* _Aim of the exercise_
Would you return each entry exactly as written, omitting any pictures?

* _Information given_
──────────────────────────────

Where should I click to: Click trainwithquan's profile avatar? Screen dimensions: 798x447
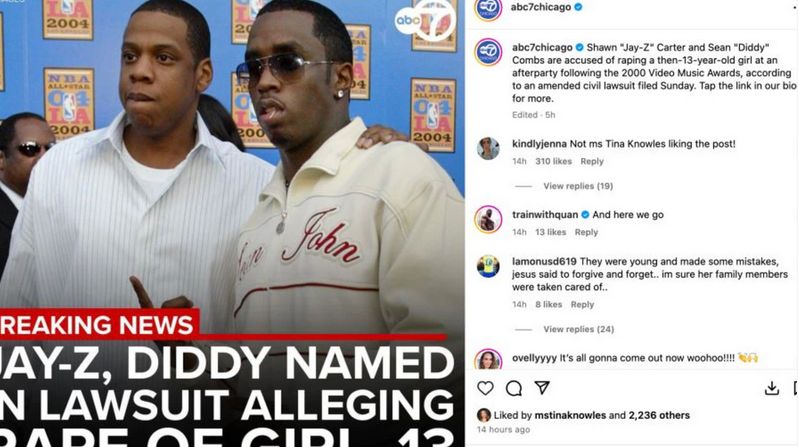pyautogui.click(x=488, y=219)
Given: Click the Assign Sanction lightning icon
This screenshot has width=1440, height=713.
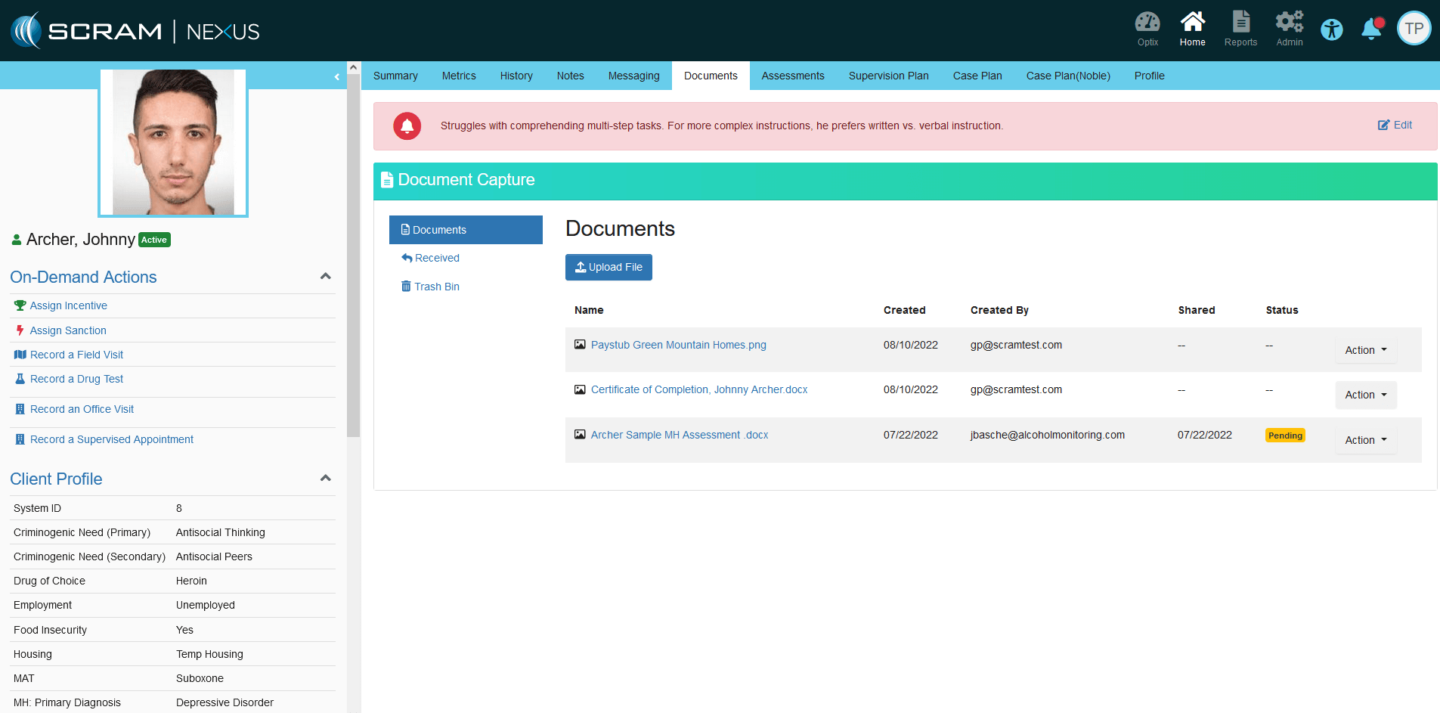Looking at the screenshot, I should [19, 330].
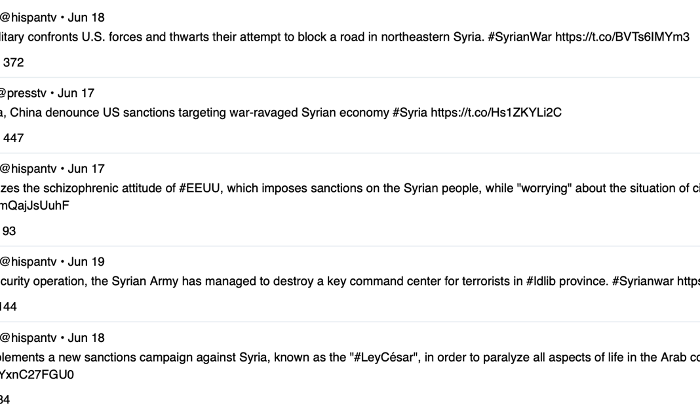Select the tweet about China denouncing US sanctions
Screen dimensions: 700x412
[x=350, y=115]
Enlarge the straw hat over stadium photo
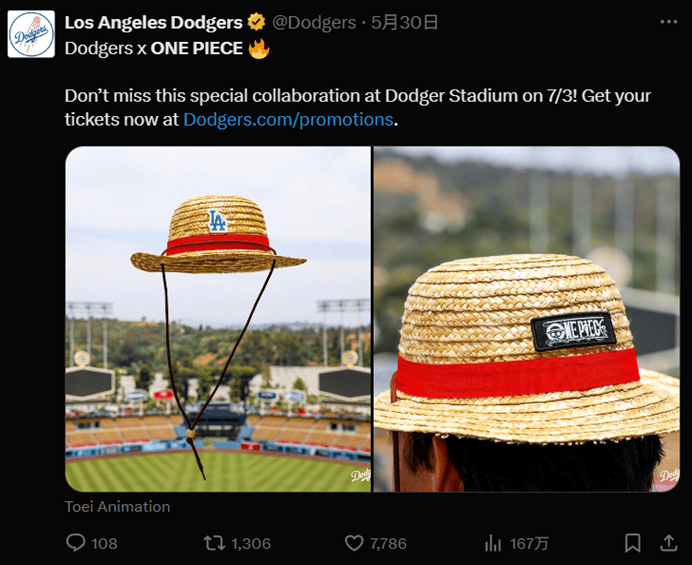692x565 pixels. click(x=218, y=319)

──────────────────────────────

* _Expected answer_
Where should I click to: Click trainwithquan's profile avatar? Screen dimensions: 798x447
pyautogui.click(x=488, y=219)
Given: Click the Assign Sanction lightning icon
This screenshot has width=1440, height=713.
Looking at the screenshot, I should [19, 330].
Select the tweet about China denouncing US sanctions
Screen dimensions: 700x412
[x=350, y=115]
Enlarge the straw hat over stadium photo
692x565 pixels. click(x=218, y=319)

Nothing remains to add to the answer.